出典:『秋は林をぬけて(小泉るみ子四季のえほん)』 小泉るみ子作 ポプラ社 2001年初版

 

『ビロードのうさぎ』 マージェリィ・W.ビアンコ /酒井駒子


アメリカで出版された原作に、酒井駒子(さかいこまこ)さんが、抄訳と絵を描いたのが本書。

酒井駒子さんはどこか憂いのある子どもの表情や動物の絵で国際的にも評価の高い絵本作家です。

 

小さな男の子がクリスマスプレゼントに贈られた、ビロードのうさぎのぬいぐるみ。自分は生きた本物のうさぎではないけれど、「本当に心から長い間可愛がられたおもちゃは、いつか本物になれる」という“子ども部屋の魔法”を信じています。 

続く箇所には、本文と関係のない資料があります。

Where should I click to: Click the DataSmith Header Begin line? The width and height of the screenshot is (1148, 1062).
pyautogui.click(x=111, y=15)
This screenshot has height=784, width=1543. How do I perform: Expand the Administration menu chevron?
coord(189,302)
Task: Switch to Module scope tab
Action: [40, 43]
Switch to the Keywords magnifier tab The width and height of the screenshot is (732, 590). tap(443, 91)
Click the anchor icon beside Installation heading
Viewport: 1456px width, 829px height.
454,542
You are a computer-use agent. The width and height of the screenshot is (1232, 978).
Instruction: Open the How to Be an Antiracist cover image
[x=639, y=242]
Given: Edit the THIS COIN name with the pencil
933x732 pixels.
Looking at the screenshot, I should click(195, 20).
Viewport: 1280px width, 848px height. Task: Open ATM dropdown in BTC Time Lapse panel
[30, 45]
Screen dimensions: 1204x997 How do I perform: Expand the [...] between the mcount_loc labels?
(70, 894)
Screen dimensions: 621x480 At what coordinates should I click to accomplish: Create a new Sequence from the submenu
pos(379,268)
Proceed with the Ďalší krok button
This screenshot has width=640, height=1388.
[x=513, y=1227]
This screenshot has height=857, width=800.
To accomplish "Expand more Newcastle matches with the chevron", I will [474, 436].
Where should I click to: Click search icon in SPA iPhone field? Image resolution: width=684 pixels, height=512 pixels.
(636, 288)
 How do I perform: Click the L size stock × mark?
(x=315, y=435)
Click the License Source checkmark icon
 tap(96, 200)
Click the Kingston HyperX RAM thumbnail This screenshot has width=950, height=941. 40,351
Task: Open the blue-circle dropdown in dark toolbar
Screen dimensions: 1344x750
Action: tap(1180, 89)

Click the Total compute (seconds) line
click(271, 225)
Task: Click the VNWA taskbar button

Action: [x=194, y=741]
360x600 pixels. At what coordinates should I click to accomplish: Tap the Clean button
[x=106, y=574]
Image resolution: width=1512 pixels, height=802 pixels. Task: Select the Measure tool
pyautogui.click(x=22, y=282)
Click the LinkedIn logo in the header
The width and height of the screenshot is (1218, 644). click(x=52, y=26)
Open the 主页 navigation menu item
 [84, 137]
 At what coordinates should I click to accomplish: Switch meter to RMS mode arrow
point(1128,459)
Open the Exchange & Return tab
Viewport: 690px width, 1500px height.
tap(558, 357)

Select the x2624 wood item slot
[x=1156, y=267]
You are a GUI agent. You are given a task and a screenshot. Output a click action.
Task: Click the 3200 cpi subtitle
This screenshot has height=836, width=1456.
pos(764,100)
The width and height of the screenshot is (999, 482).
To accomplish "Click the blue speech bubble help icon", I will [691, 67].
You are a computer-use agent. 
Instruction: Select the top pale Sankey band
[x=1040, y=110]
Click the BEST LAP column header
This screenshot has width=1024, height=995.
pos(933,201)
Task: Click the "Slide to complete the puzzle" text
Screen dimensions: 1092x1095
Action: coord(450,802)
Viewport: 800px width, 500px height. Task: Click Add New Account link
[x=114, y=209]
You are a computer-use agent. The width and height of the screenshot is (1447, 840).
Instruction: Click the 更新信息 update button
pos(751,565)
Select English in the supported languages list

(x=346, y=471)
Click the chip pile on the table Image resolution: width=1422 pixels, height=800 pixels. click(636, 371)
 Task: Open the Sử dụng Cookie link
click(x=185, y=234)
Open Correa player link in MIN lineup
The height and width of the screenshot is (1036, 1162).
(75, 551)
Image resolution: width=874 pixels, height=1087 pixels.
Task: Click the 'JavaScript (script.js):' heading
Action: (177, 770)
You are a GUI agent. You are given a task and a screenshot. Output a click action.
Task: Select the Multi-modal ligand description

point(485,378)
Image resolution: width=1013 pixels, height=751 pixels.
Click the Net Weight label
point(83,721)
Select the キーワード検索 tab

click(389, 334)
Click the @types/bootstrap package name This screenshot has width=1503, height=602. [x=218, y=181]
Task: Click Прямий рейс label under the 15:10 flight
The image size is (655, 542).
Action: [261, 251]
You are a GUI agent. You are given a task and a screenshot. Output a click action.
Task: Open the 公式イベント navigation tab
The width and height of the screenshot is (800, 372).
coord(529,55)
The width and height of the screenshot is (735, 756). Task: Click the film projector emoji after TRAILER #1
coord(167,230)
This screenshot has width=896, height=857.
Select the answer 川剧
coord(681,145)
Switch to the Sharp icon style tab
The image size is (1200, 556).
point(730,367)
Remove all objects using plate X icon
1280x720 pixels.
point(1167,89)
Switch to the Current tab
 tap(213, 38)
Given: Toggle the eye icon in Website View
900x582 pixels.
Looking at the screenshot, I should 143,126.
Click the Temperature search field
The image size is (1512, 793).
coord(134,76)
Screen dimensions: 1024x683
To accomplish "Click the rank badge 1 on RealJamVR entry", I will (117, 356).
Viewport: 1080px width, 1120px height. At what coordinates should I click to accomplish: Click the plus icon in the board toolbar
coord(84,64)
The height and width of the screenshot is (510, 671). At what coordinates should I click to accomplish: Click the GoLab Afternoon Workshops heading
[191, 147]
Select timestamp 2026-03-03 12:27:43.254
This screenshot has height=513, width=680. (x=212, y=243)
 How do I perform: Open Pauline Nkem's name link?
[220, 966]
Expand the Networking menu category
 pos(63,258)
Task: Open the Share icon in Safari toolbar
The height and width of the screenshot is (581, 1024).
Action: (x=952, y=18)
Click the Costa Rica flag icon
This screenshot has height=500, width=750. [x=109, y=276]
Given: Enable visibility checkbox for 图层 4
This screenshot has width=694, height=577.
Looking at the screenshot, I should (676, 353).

ところがある時、男の子の病気をきっかけにうさぎは捨てられてしまうことになります。ボロボロになり、涙を流したビロードのうさぎに起こった奇跡とは…?

 

子育て中のママは、子どもが大切にしていたぬいぐるみを引っ越しや成長に合わせて処分しなくてはならないこともあると思います。

子どもにとって、それは「本物」なのかもしれません。

「モノの命」について考えさせられるストーリーと、まるで外国絵本のような美しい絵を眺めているだけで、ママも忙しい日常をふと忘れて癒されるひと時になるはず。

 

「子どもの頃、可愛がっていたおもちゃを思い出して涙が出た」

「心温まるラストに胸が震えました」

など、ママからの感動の声がたくさん寄せられています。

 

『ビロードのうさぎ』 マージェリィ・W. ビアンコ (著) 酒井 駒子 (イラスト・ 翻訳) ブロンズ新社 2007年初版

 

『アンジュール』 ガブリエル バンサン


作者のガブリエル・バンサンは、ベルギー生まれの絵本作家。この絵本は小泉今日子さんが新聞で愛読書として紹介したことでも話題になりました。

 

『アンジュール』には文字がなく、カラフルな色も塗られていません。

飼い主に捨てられてしまった犬が、必死で遠ざかっていく車を追いかけ、車が見えなくなった時の絶望感、孤独、寂しさが、白い背景に鉛筆のデッサン画だけで描かれています。

 

それなのに、捨てられてしまった犬の表情からはさまざまな感情を感じることができ、読んだ人からは

「犬の感情や情景がひしひしと伝わり、何度読んでも心が苦しくなる」

との声も多数寄せられています。

 

最後には希望も見えるストーリーに、犬好きな人はもちろん、そうでない人もきっと胸を打たれる作品のはず。

あとがきにストーリーの解説がついていますが、まずは親子で「どう思っているのかな?」と話しながら読んでみるのもいいかもしれませんね。

 

出典:『アンジュール―ある犬の物語』 ガブリエル バンサン(著) ブックローン出版 1986年初版

まとめ


今回紹介した絵本はどれも、絵本でよく見かける鮮やかではっきりとした色遣いではなく、落ちついてとても深い絵柄のものばかりなので、小さいお子さんは「こわい」と感じたり、興味を持たないかもしれません。

しかし、小さい時にはピンと来なくても、絵本の世界観が心のどこかに残っていて子どもの世界を広げてくれたり、感性を豊かにしてくれたりすることもあります。

秋の夜長、たまにはゆっくりと、ママ自身のために絵本の世界を味わってみて下さいね。